The UMAP projection of `mpnet_base` as seen in Phoenix also shows roughly the same clusters as the UMAP projection of the `mini_lm` embedding space.
The main and most obvious sights stay the same as already noted in the previous exploration on the `mini_lm`'s decomposition:
- One cluster that separates itself from the other points in the space is the music-related cluster
- On the other  side of the space much data points seem to be about books

#### PCA of mpnet-base

In [None]:
plot_pca(merged_partitions, 'mpnet_base')

This `mpnet_base` PCA projection shows a decomposed space similar to the PCA of the `mini_lm` embedding model. This observation makes sense because both embedding models were trained with similar BERT-style objectives focused on mapping and clustering the semantic meanings of sentences. Consequently, the decomposed spaces map similar variances onto the principal components.
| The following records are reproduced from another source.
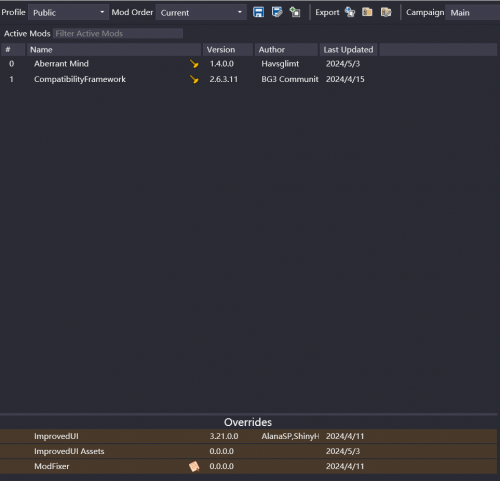Select the ImprovedUI override row

[x=249, y=436]
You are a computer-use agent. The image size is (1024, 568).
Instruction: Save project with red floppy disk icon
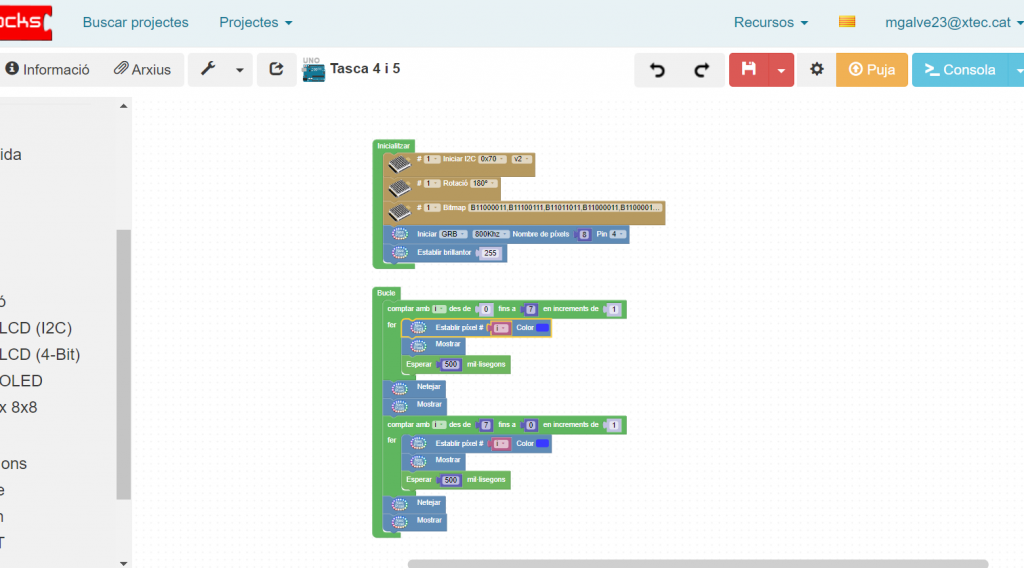point(749,70)
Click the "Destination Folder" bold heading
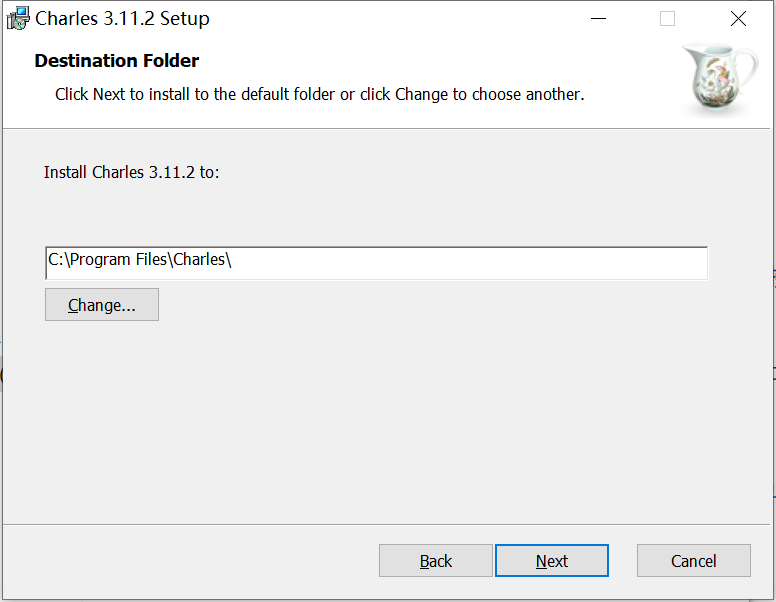This screenshot has width=776, height=602. coord(117,61)
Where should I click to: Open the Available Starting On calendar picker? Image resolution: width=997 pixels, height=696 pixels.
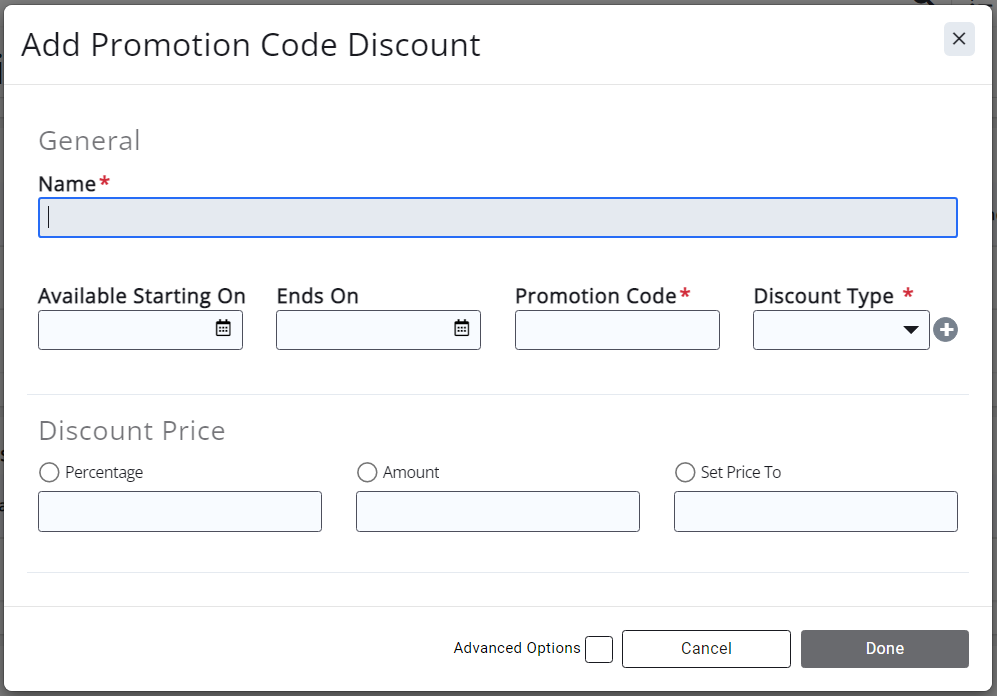click(x=223, y=328)
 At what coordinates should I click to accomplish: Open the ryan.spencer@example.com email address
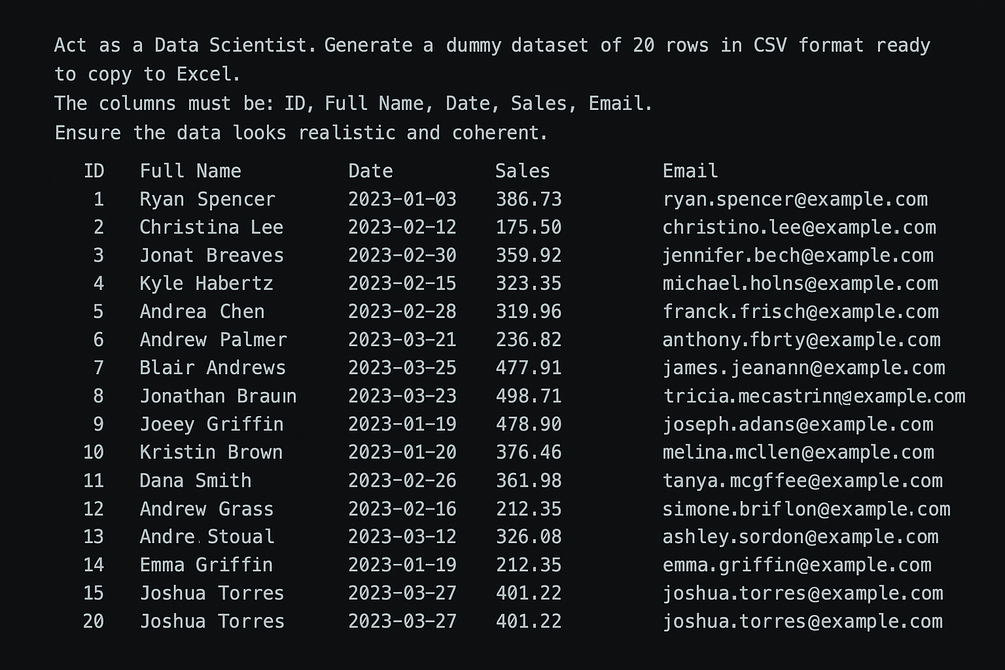click(795, 200)
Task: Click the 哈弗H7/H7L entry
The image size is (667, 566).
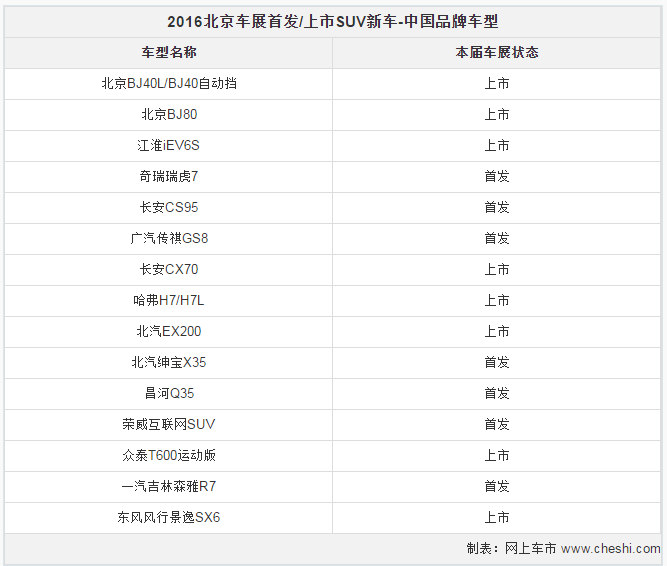Action: click(x=169, y=300)
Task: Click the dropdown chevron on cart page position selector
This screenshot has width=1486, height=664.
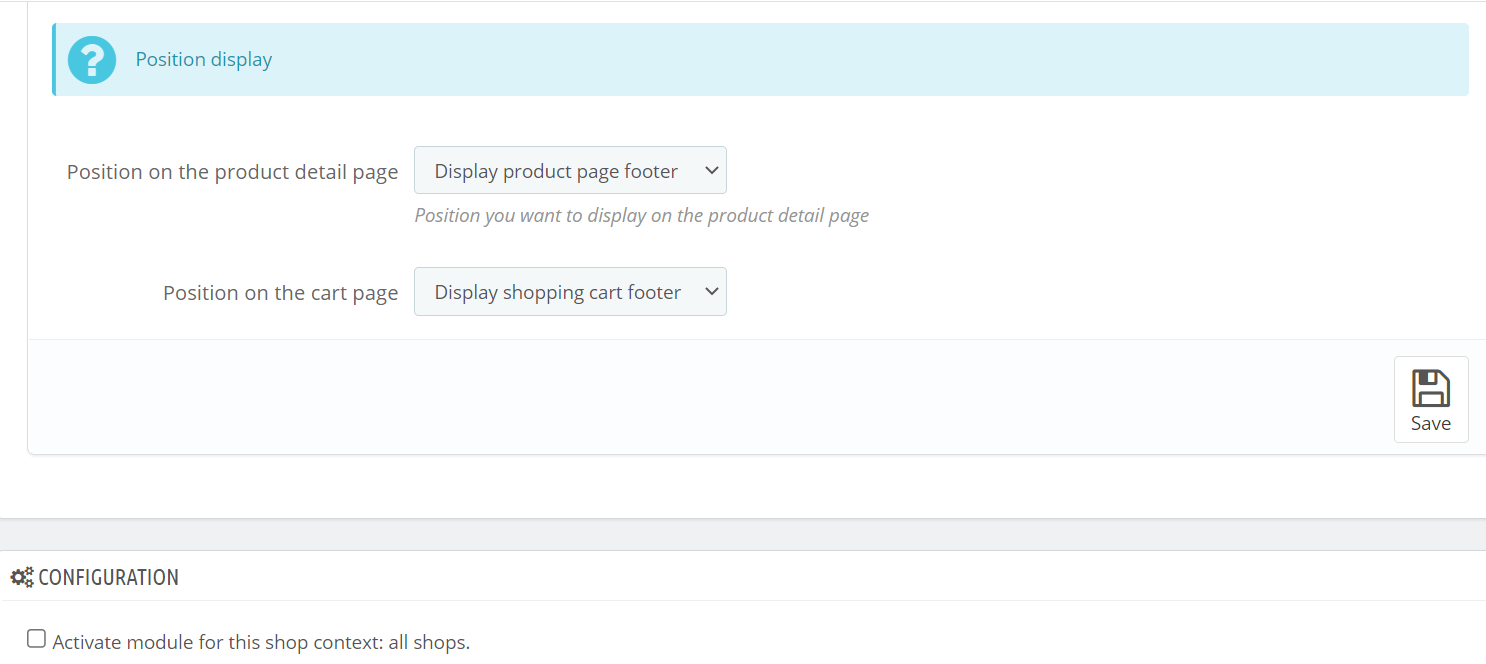Action: (711, 291)
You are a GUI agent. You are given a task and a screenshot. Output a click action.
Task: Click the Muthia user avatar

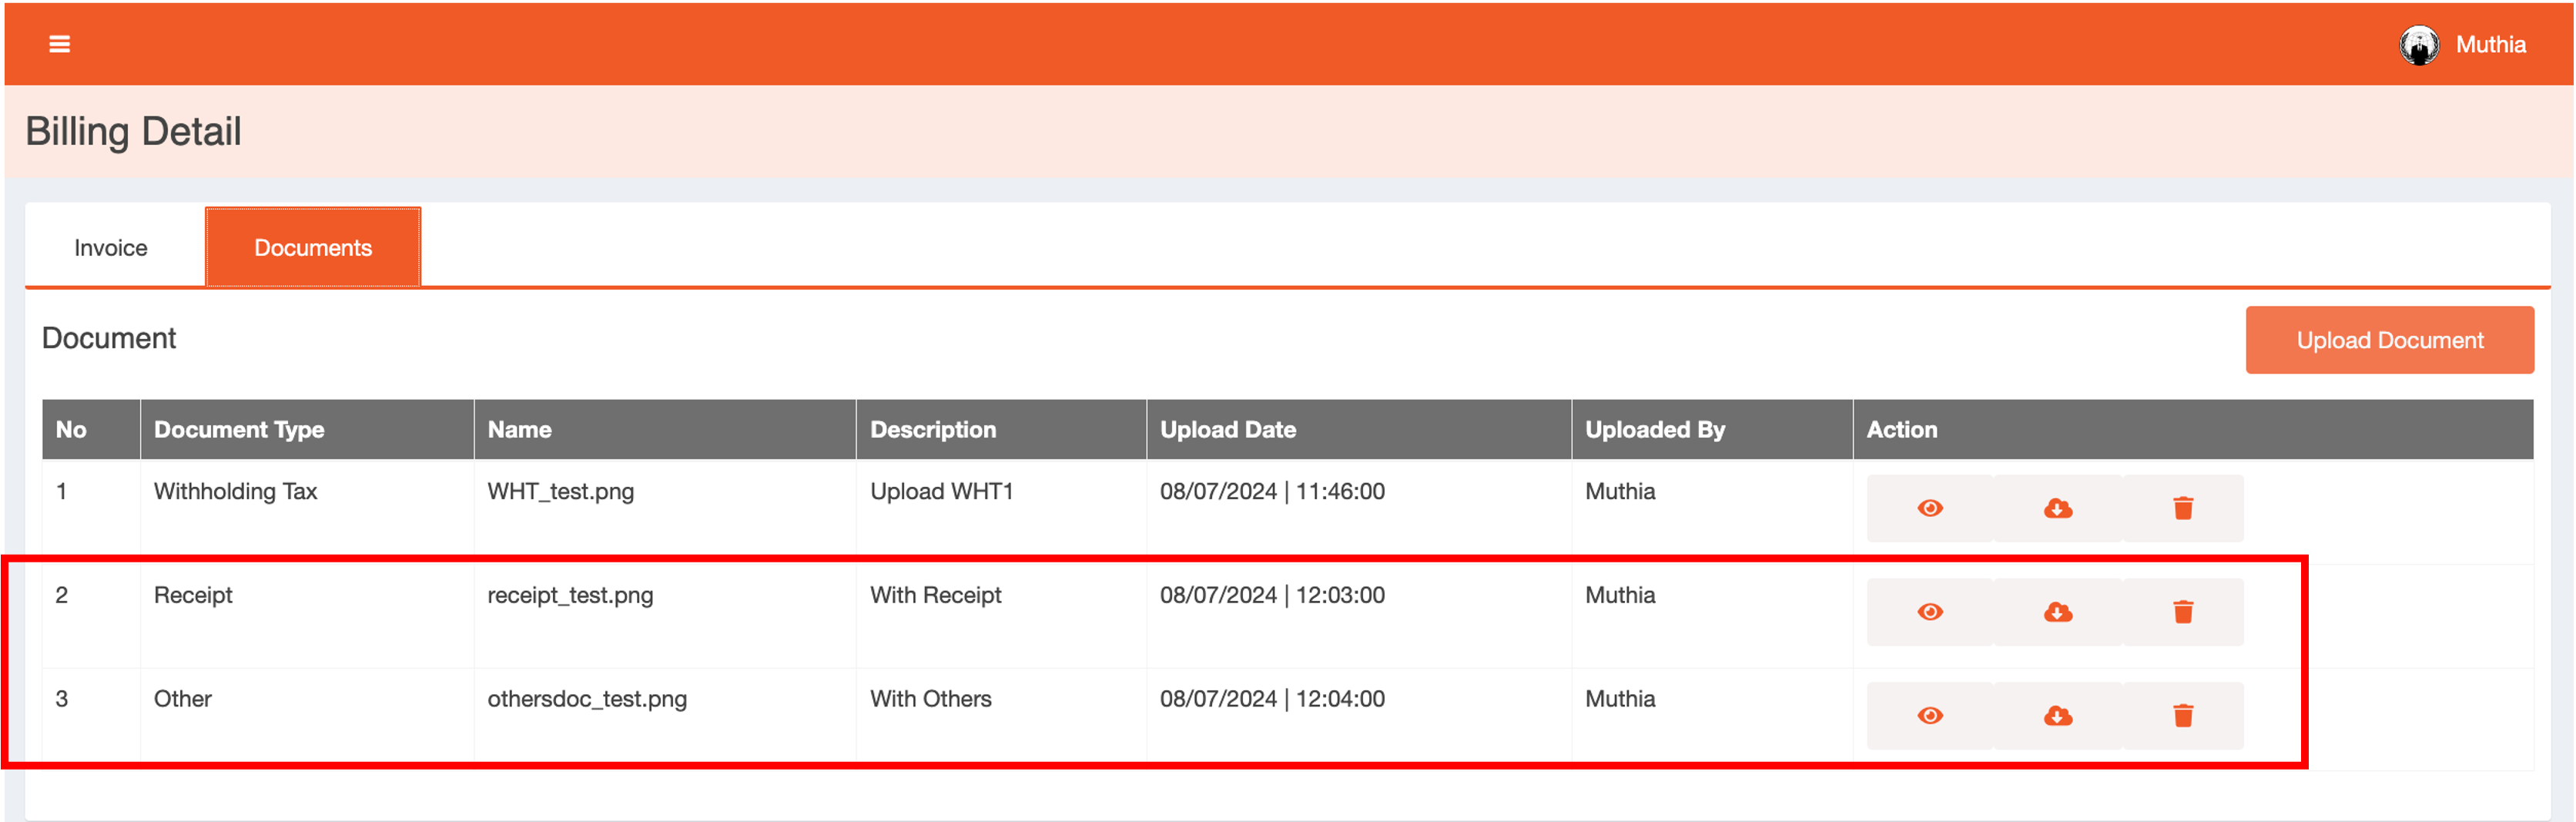click(x=2418, y=45)
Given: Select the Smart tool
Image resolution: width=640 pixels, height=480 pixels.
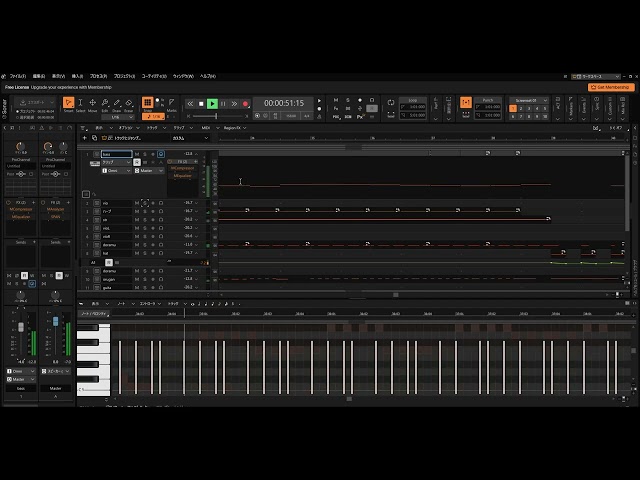Looking at the screenshot, I should [69, 103].
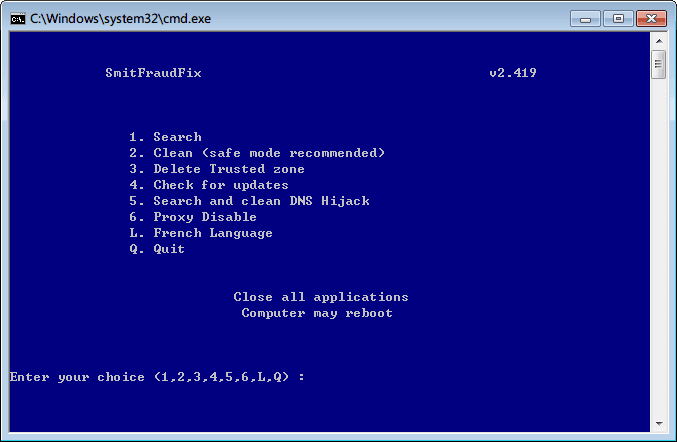
Task: Click the window title bar text
Action: (120, 19)
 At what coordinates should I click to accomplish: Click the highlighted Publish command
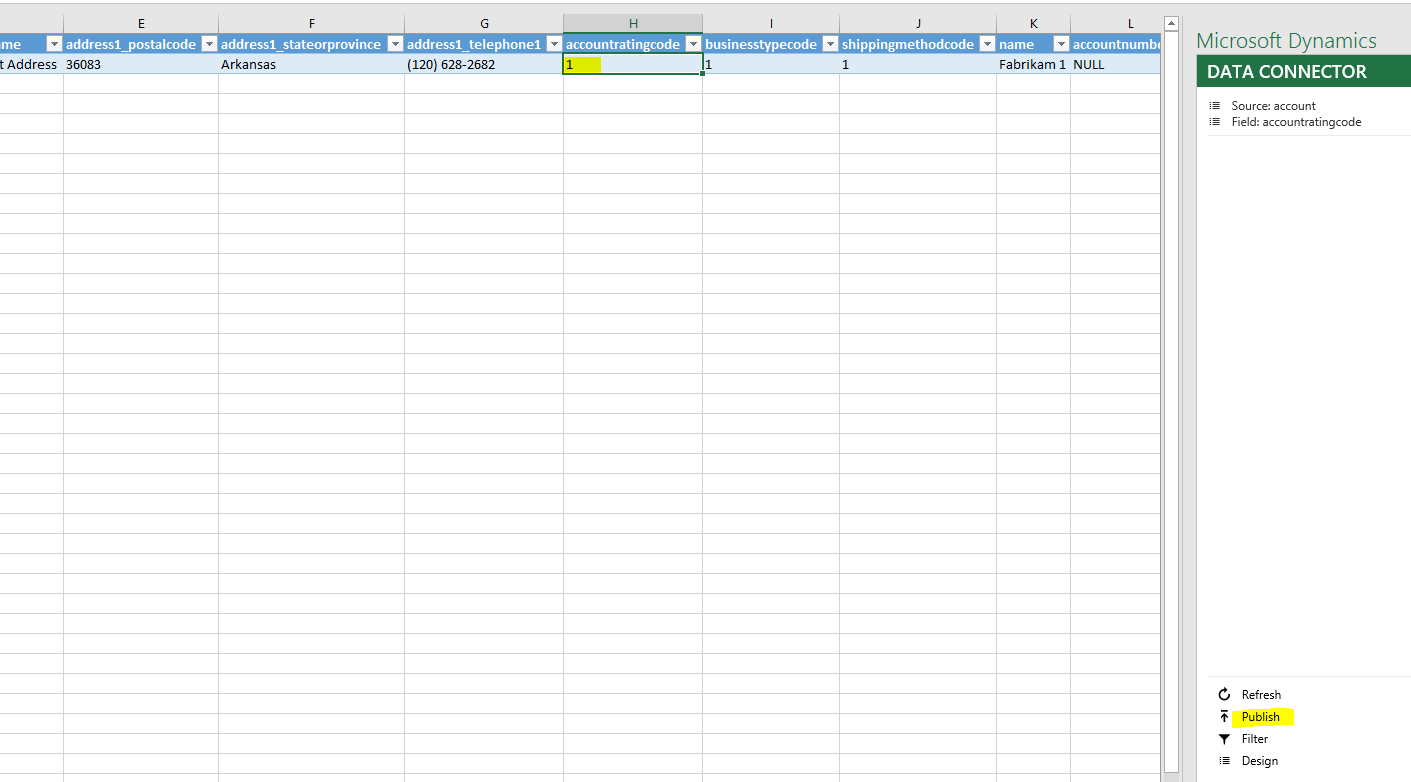(1259, 716)
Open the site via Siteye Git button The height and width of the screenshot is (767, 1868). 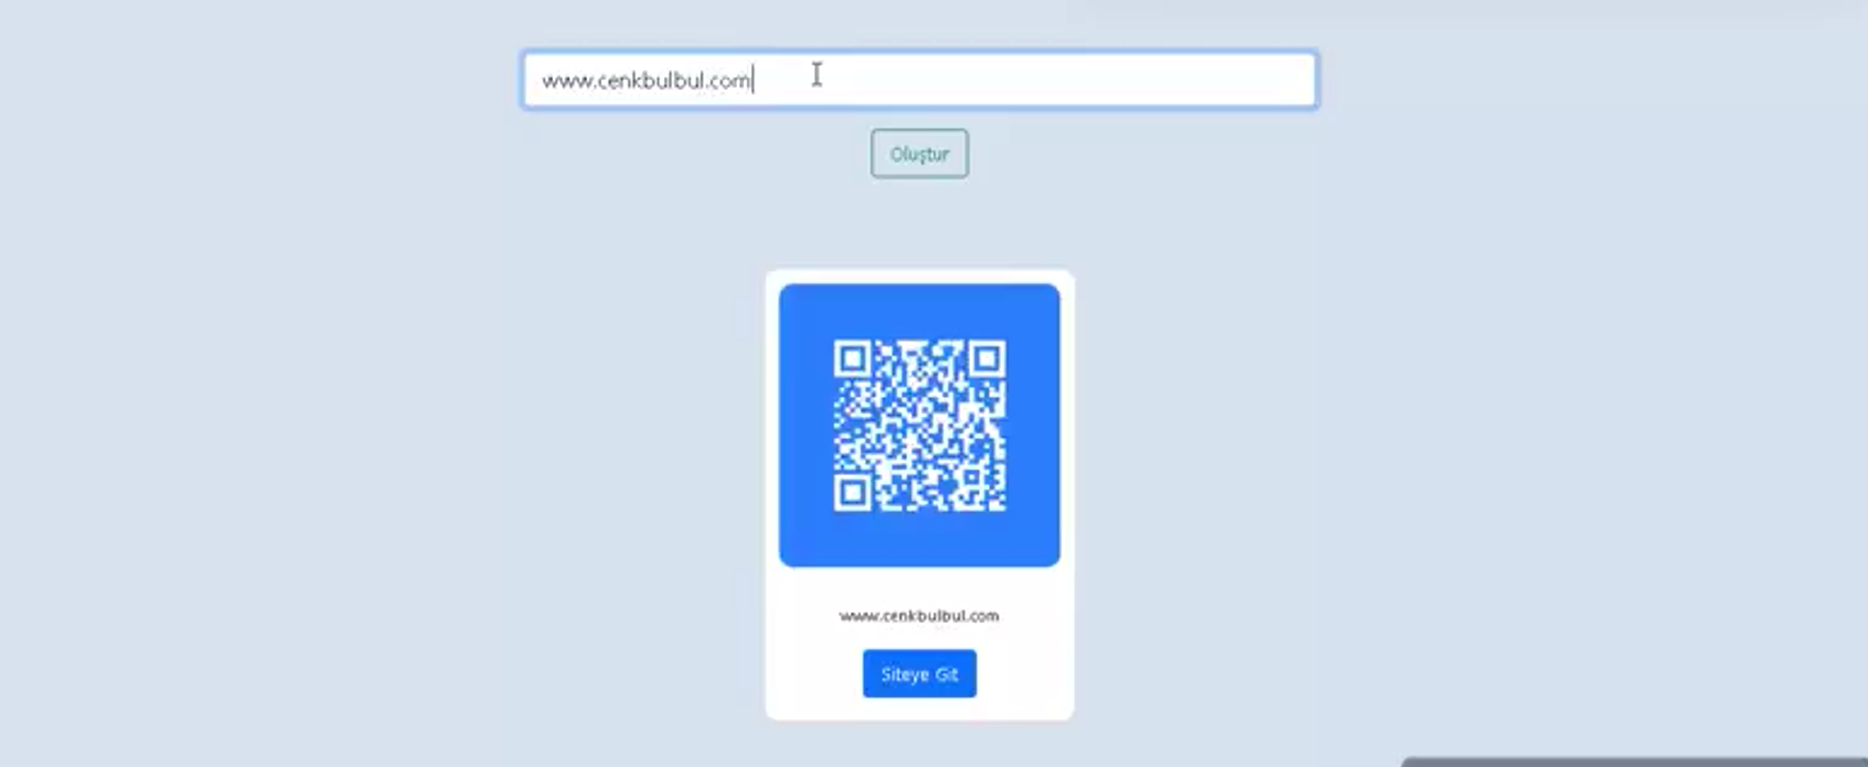919,674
A confusion that might arise is the fact that when comparing both 3D-PCA plots the principal component #2 seems to be flipped. This does not change the components meaning since the principal components derived from PCA are unique up to a sign flip. This is because the eigenvectors of a covariance matrix (which define the principal components) can point in either direction along the axis they define. Both directions represent the same principal component, just with inverted signs.